The hard way;Reviews
FEELING SHY, BEING FRIENDS, TELLING THE TRUTH, FEELING ANGRY. Aamp;C Black pound;7.99 each
HOW DO I FEEL ABOUT...
Dealing with Racism, Bullies and Gangs, When People Die, My Parents' Divorce, Our New Baby, My Stepfamily, Loneliness and Making Friends, Looking After Myself. Watts pound;9.99 each
We used to have Aesop's fables to teach children life's little - and not so little - lessons. Now we have picture books on personal and social education. Is this progress?
For the unconfident teacher or parent, books on such things as dealing with anger or shyness, bereavement or racism, can be a useful starting point. But they can never replace discussion. This means that an adult will have had to sort out their own feelings about the issues: if you cannot rely on wisdom from Aesop, you will need some internal grounding in experience.
Despite wise afterwords by psychologist Dorothy Rowe, the Choices series is far too external in approach and seems to gloss over the complexities of life. Will it really help a shy person to read in Feeling Shy that, "It's more important to be friendly than to worry about what you say." If it was as easy as that, who would be shy? Nor does the series escape the danger of patronising children, in assuring them, for instance, that "friends make you happy", although much of the text of Being Friends is about what happens when friends fall out. Telling the Truth and Feeling Angry likewise offer a smug view of the world in which situations - the broken plate, the angry word - are easily resolved. There are, however, good suggestions for follow-up reading.
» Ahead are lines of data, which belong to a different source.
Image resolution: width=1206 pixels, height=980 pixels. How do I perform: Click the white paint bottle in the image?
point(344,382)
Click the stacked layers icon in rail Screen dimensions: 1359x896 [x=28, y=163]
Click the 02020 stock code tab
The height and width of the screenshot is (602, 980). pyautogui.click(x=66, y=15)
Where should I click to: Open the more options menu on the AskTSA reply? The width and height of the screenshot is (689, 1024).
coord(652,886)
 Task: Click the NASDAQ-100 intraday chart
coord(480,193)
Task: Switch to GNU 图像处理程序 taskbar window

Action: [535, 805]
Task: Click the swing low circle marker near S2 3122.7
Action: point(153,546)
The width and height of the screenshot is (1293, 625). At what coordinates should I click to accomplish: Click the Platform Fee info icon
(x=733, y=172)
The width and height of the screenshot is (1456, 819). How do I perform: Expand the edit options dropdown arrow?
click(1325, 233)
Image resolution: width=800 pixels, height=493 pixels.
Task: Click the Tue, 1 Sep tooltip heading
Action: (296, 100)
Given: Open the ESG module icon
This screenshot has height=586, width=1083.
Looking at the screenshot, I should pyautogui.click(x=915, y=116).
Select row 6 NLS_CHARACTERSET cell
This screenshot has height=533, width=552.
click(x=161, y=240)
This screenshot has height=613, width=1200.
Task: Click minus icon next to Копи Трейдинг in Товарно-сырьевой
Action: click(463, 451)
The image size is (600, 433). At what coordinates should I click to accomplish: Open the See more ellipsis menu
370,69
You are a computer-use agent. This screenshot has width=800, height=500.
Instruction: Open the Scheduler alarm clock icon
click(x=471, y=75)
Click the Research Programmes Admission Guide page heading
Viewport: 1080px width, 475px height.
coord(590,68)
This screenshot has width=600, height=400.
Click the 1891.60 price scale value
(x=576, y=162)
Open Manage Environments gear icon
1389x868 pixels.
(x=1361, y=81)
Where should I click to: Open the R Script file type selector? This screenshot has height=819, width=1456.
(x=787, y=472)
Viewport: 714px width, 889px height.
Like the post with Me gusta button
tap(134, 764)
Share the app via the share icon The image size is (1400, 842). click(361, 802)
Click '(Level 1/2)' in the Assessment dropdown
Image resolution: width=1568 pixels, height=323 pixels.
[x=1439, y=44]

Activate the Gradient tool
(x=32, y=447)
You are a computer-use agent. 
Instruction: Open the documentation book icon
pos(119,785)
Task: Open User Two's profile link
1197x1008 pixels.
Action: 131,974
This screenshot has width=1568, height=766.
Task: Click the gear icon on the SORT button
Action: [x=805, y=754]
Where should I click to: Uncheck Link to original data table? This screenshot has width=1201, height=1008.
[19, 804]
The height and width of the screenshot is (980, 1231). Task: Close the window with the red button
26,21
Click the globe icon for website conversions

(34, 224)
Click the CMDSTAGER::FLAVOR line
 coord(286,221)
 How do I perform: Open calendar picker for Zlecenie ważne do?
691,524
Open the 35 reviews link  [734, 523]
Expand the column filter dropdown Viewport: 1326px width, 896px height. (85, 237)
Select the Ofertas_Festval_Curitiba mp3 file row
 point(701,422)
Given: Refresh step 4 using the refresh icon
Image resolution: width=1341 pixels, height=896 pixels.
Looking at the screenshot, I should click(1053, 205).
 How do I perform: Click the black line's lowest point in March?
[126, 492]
In contrast, the How do I feel about... books from Watts are right on the button. Using a mix of fictional case-studies, analysis, children's own words and discussions, they use photos and line drawings to produce books that, at least partially, reflect children's real experiences. The best of the series are Dealing with Racism and Bullies and Gangs, the least successful When People Die, in which the stress falls back into that patronising tone adults tend to adopt that negates suffering. The same five children, pictured left, are used throughout, ensuring continuity and a sense of normality during troubling experiences. It may not be Aesop for our times, but then these are not the times for Aesop.